Ouvindo o barulho, vendo o sinal
Os neurônios são dispositivos de reconhecimento de padrões. Um neurônio individual pode ser conectado a dezenas ou centenas de outros e podem transmitir sinais elétricos em várias direções. Se ele recebe um número satisfatório de sinais suficientemente fortes de seus pares ao longo de um período suficientemente curto de tempo, ele vai “acender-se”, enviando um choque de eletricidade para os outros neurônios conectados a ele, possivelmente levando-os a “acenderem-se” também. Se os sinais de entrada são muito fracos, ou muito pouco frequentes, ele permanecerá em repouso.
A invenção do Dr. Eleftheriou consiste de uma pequena bolha de Germanium antimony telluride (GST) ligada a dois eletrodos.
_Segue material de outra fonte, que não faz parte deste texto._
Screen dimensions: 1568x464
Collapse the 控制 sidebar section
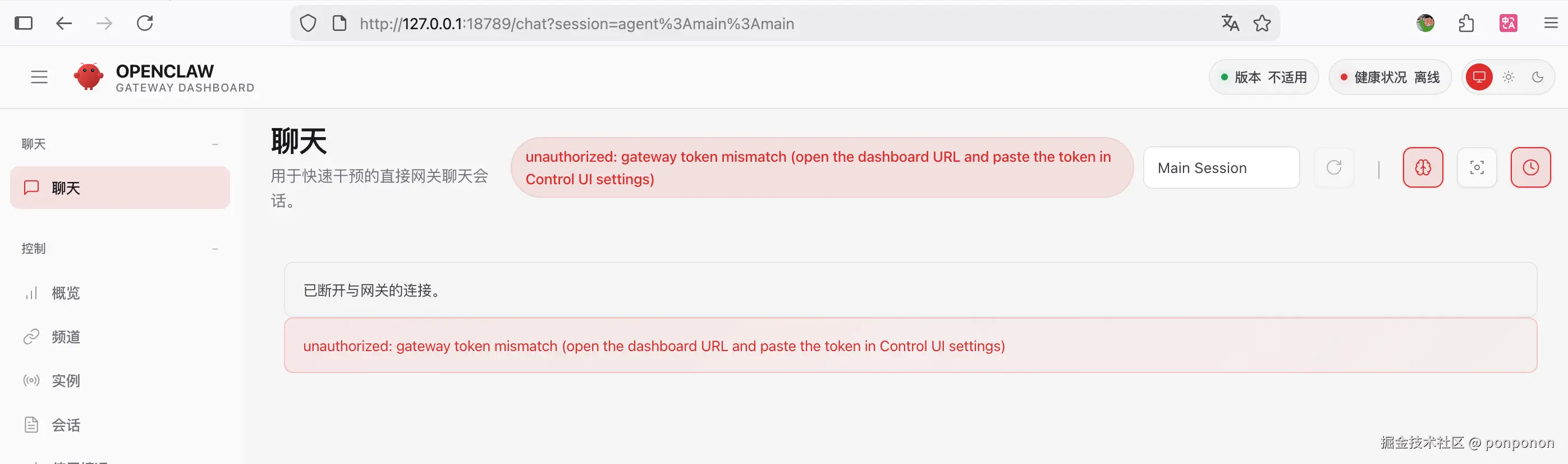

O GST é um material composto por uma estrutura física que se altera quando a eletricidade passa por ele. Este arranjo imita neurônios reais. Os neurônios são imprevisíveis. Flutuações dentro da célula significam que uma dada entrada nem sempre produzirá a mesma saída. Para um engenheiro eletrônico isso é posto em causa. Mas, diz Tomas Tuma, o principal autor do paper, a natureza faz uso inteligente desta aleatoriedade para deixar grupos de neurônios realizar coisas que eles não poderiam se fossem perfeitamente previsíveis. Eles podem, por exemplo, conseguir sair de uma armadilha matemática chamada de um “mínimo local” onde algoritmos de um computador digital podem ficar presos. Neurônios de software devem ter a sua aleatoriedade injetada artificialmente. Mas uma vez que os detalhes precisos do contorno do processo de cristalização em neurónios ersatz da IBM difere de ciclo para ciclo, o seu comportamento é necessariamente ligeiramente imprevisível.
A equipe ordenou os neurônios eletrônicos em seus ritmos. Um único neurônio artificial, ligado às entradas apropriadas, foi capaz, de forma confiável, de identificar padrões em dados de teste, mesmo com aplicação de ruídos. Dr Tuma está confiante de que, com técnicas modernas de fabricação de chips, os neurônios possam ser feitos muito menores do que a quantidade equivalente dos convencionais circuitos – e que possam gastar muito menos energia.
O próximo passo, diz o Dr. Eleftheriou, é a experiência de ligar esses neurônios em redes. Pequenas versões destas redes poderiam ser ligadas a sensores e ajustadas para detectar qualquer coisa desde as temperaturas incomuns em uma máquina de fábrica, até preocupar-se com ritmos elétricos no coração de um paciente e com tipos específicos de comércio nos mercados financeiros. Versões maiores poderiam ser acopladas em chips de computador padrão, oferecendo um rápido coprocessador desenhado para desempenhar tarefas padrão – como de reconhecimento de voz ou de reconhecimento facial – agora realizada por software mais lento, menos eficiente em execução no circuito padrão. Faça isso e a lacuna conceitual entre cérebros artificiais e reais vai encolher um pouco mais.